Building a Real-Time IoT Application with Apache Pulsar and Apache Pinot
Building a Real-Time IoT Application with Apache Pulsar and Apache Pinot
pulsar-thermal-pinot
Apache Pulsar — Apache Pinot — Thermal Sensor Data
Meetup December 2022
https://www.meetup.com/new-york-city-apache-pulsar-meetup/events/289817171/
Source Code
https://github.com/tspannhw/pulsar-thermal-pinot
Access Docker Container
docker exec -it pinot-controller /bin/bash
Build a Schema From Data
docker exec -it pinot-controller bin/pinot-admin.sh JsonToPinotSchema \
-timeColumnName ts \
-metrics "temperature,humidity,co2,totalvocppb,equivalentco2ppm,pressure,temperatureicp,cputempf"\
-dimensions "host,ipaddress" \
-pinotSchemaName=thermal \
-jsonFile=/data/thermal.json \
-outputDir=/config
Consume Data in Pulsar
bin/pulsar-client consume "persistent://public/default/thermalsensors" -s "thrmlsnosconsumer" -n 0
DevOps Pulsar
curl http://localhost:8080/admin/v2/persistent/public/default
curl http://localhost:8080/admin/v2/persistent/public/default/thermalsensors-partition-0/stats
Data
{
"uuid": "thrml_qsx_20221121215610",
"ipaddress": "192.168.1.179",
"cputempf": 115,
"runtime": 0,
"host": "thermal",
"hostname": "thermal",
"macaddress": "e4:5f:01:7c:3f:34",
"endtime": "1669067770.6400402",
"te": "0.0005550384521484375",
"cpu": 4.5,
"diskusage": "102676.2 MB",
"memory": 9.7,
"rowid": "20221121215610_8e753591-cb7c-4e1c-886d-85cb3dba6c50",
"systemtime": "11/21/2022 16:56:15",
"ts": 1669067775,
"starttime": "11/21/2022 16:56:10",
"datetimestamp": "2022-11-21 21:56:14.404291+00:00",
"temperature": 27.9069,
"humidity": 24.89,
"co2": 698.0,
"totalvocppb": 0.0,
"equivalentco2ppm": 65535.0,
"pressure": 102048.65,
"temperatureicp": 82.0
}
Continuous Analytics with Flink SQL (Pulsar-Flink 1.15+ Connector)

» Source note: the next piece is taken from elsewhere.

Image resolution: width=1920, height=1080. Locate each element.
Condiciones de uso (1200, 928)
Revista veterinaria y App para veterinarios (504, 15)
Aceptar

Reference: https://github.com/tspannhw/pulsar-transit-function
CREATE CATALOG pulsar WITH (
'type' = 'pulsar-catalog',
'catalog-service-url' = 'pulsar://localhost:6650',
'catalog-admin-url' = 'http://localhost:8080'
);
SHOW CURRENT DATABASE;
SHOW DATABASES;USE CATALOG pulsar;set table.dynamic-table-options.enabled = true;show databases;use `public/default`;SHOW TABLES;describe `thermalsensors`;show create table `thermalsensors`;
CREATE TABLE `pulsar`.`public/default`.`thermalsensors` (
`uuid` VARCHAR(2147483647) NOT NULL,
`ipaddress` VARCHAR(2147483647) NOT NULL,
`cputempf` INT NOT NULL,
`runtime` INT NOT NULL,
`host` VARCHAR(2147483647) NOT NULL,
`hostname` VARCHAR(2147483647) NOT NULL,
`macaddress` VARCHAR(2147483647) NOT NULL,
`endtime` VARCHAR(2147483647) NOT NULL,
`te` VARCHAR(2147483647) NOT NULL,
`cpu` FLOAT NOT NULL,
`diskusage` VARCHAR(2147483647) NOT NULL,
`memory` FLOAT NOT NULL,
`rowid` VARCHAR(2147483647) NOT NULL,
`systemtime` VARCHAR(2147483647) NOT NULL,
`ts` INT NOT NULL,
`starttime` VARCHAR(2147483647) NOT NULL,
`datetimestamp` VARCHAR(2147483647) NOT NULL,
`temperature` FLOAT NOT NULL,
`humidity` FLOAT NOT NULL,
`co2` FLOAT NOT NULL,
`totalvocppb` FLOAT NOT NULL,
`equivalentco2ppm` FLOAT NOT NULL,
`pressure` FLOAT NOT NULL,
`temperatureicp` FLOAT NOT NULL
) WITH (
'connector' = 'pulsar',
'topics' = 'persistent://public/default/thermalsensors',
'format' = 'json',
'admin-url' = 'http://localhost:8080',
'service-url' = 'pulsar://localhost:6650'
)select * from thermalsensors;
Create Postgresql Table
CREATE TABLE "public"."thermalalerts" (
systemtime VARCHAR(256),
humidity FLOAT,
temperature FLOAT,
uuid VARCHAR(256),
co2 FLOAT,
datetimestamp VARCHAR(256),
rowid VARCHAR(256),
diskusage VARCHAR(256)
);
Delete Table and Delete Schema
curl -X DELETE "http://localhost:9000/tables/thermal?type=realtime" -H "accept: application/json"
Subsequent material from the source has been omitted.